Transport Minister Michael McCormack said the study was part of a new information campaign, funded under the National Heavy Vehicle Regulator's Heavy Vehicle Safety Initiative.

"The co-exist campaign is a road safety initiative of the Caravan Industry Association of Australia designed to inform and educate campers about interacting with trucks safely while on the road," he explained.

"It highlights the importance of ensuring our truck drivers can manage their fatigue and legal responsibilities, with a particular focus on truck rest stops and improved communication."

Mr McCormack said sharing roads and rest facilities by the two major groups was "critical" to keep everyone safe.

Assistant Minister for Road Safety and Freight Transport Scott Buchholz has encouraged all caravanners to visit the Co-exist website before hitting the road.

"Jump online, have a read and pass it on to friends because more informed and responsible drivers will contribute to safer roads and less accidents," he said.

"I urge caravanners to take advantage of the great facilities at camping grounds and caravan parks and give truck drivers the space to stop at roadside rest areas to ensure they have their proper break."

The Caravan Industry Association of Australia's research of 554 caravaners or RV drivers who had used a rest stop in the past 12 months also showed that:

* 60 percent had used a rest stop more than once.
* More than three-quarters made the decision to use a rest stop when their trip was underway.
* More than a quarter spent more than nine hours at the rest stop.

Chief executive Stuart Lamont said all road users had equal responsibility for road safety.

"Caravan and RV users value safety so this information will help them to understand how to share the road with heavy vehicles, particularly in understanding how such a large vehicle behaves," he said.

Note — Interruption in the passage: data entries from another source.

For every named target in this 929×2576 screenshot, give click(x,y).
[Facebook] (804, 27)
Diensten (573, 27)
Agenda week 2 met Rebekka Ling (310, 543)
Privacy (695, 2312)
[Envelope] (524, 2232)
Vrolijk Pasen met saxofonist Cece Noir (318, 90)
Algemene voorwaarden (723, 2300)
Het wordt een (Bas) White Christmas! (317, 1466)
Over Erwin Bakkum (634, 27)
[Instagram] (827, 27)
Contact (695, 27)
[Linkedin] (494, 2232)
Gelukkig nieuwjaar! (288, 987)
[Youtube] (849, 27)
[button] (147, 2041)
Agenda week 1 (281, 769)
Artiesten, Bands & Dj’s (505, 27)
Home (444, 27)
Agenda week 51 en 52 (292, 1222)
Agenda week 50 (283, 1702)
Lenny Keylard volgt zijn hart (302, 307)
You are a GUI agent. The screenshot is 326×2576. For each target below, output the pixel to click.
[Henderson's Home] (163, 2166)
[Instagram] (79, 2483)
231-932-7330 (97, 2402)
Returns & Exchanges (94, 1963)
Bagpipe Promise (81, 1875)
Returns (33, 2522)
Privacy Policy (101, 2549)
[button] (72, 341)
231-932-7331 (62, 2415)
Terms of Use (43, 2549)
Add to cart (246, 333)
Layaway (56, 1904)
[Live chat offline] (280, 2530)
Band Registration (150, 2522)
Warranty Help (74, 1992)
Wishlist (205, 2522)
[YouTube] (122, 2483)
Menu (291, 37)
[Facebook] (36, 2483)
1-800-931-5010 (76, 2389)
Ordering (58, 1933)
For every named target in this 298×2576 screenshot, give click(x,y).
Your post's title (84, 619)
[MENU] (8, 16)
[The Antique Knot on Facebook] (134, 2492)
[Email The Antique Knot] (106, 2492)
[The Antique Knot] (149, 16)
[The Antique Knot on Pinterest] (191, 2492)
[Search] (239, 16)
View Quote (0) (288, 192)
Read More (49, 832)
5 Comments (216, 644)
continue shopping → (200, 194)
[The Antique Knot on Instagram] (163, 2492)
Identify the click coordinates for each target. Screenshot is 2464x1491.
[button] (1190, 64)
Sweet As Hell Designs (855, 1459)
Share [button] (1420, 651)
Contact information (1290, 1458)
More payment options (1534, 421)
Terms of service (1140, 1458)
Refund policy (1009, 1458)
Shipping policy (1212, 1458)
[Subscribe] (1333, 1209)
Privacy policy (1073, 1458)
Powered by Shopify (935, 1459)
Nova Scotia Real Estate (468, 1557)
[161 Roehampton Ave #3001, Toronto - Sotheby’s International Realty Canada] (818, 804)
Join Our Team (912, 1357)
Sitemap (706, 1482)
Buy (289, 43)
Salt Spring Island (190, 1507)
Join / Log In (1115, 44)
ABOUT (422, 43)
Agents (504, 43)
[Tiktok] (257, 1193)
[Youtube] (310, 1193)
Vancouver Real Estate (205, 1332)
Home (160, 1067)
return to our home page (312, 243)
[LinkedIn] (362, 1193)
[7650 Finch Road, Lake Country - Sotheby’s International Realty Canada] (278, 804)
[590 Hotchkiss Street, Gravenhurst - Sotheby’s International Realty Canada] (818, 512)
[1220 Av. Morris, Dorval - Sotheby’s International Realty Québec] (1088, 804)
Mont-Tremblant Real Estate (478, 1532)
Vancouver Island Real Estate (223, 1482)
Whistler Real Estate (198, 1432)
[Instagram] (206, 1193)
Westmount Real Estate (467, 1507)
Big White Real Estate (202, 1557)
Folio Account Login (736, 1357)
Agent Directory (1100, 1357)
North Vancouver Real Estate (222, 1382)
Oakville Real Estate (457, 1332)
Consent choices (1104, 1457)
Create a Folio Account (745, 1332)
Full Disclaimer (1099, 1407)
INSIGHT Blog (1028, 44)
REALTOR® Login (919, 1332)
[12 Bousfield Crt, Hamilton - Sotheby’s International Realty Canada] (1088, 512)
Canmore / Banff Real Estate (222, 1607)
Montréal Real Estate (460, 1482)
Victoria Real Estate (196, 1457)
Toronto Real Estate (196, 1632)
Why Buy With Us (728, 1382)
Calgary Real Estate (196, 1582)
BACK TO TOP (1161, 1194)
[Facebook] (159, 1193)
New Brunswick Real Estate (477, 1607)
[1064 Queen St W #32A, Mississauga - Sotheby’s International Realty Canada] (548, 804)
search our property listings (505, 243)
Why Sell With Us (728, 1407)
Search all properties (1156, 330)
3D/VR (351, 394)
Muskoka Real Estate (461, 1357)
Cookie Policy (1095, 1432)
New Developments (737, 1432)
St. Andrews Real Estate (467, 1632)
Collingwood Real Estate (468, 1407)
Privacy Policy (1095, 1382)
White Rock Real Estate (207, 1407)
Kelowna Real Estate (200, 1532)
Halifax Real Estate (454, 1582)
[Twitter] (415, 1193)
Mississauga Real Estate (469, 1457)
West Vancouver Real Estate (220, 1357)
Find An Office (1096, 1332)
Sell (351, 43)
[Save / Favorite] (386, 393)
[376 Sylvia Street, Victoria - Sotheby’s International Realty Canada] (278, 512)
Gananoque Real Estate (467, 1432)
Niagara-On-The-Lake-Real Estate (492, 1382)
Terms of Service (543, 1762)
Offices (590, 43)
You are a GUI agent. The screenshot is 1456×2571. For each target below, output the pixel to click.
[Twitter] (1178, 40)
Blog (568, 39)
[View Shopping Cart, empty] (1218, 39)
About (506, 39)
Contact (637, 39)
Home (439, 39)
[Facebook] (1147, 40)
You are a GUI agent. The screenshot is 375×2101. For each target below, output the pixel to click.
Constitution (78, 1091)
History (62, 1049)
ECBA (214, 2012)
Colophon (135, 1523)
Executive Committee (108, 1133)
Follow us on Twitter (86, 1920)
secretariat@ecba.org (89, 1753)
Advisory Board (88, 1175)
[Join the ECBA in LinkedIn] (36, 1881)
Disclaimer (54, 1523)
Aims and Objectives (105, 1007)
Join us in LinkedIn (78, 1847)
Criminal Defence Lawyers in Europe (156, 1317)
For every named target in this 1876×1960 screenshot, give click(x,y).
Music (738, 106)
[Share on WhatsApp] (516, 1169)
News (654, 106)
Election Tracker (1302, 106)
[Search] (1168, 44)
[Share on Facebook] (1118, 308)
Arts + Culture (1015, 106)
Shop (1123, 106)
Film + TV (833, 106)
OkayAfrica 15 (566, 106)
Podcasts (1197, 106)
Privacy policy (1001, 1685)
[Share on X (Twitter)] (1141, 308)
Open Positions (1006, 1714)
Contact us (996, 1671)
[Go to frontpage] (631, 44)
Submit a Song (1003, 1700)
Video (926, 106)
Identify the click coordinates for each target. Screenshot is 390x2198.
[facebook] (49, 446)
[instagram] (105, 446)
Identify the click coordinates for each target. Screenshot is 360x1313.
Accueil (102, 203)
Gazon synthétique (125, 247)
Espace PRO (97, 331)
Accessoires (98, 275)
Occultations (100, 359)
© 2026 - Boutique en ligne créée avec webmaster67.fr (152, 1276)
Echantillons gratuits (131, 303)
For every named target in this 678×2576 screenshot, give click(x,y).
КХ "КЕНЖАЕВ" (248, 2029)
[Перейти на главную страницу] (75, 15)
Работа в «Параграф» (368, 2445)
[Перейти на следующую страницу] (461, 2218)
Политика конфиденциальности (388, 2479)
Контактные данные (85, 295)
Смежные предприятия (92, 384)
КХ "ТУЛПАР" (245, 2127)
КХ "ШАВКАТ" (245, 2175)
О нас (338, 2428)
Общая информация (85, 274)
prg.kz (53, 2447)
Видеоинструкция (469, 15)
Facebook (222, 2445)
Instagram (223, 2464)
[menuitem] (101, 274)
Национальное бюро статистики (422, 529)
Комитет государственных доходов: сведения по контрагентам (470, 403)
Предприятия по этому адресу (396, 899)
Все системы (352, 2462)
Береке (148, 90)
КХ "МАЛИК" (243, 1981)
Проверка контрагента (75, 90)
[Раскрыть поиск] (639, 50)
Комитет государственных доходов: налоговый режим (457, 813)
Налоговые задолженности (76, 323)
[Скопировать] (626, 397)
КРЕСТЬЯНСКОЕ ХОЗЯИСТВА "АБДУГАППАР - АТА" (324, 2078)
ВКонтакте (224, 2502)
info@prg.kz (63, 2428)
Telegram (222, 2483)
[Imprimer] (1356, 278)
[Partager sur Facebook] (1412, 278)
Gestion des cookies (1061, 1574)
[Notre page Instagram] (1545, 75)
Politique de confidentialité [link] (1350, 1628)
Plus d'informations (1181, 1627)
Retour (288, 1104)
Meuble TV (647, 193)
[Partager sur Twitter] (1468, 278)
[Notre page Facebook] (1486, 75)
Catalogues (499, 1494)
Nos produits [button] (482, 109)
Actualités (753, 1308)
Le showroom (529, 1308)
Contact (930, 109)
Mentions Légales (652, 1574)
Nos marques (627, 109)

"Our campaign promotes simple information that can reduce frustration, such as the use of UHFs for improved communication between drivers, maintaining speed and road position when being overtaken.

"When stopping for the night make sure youre aware that truck drivers may need to use the dedicated stops to manage their fatigue hours, so plan your stops and use the appropriate areas to park and not use designated truck parking."

National Heavy Vehicle Regulator chief executive Sal Petroccitto said the partnership between the Caravan Industry Association of Australia and the heavy vehicle industry would save lives.

"Long haul heavy vehicle drivers are often managing fatigue and getting good quality rest is critical to keeping all road users safe," he said.

"Im pleased that weve been able to work with the caravan industry on ways to reduce risk for holidaymakers and supporting our truckies who keep Australia moving."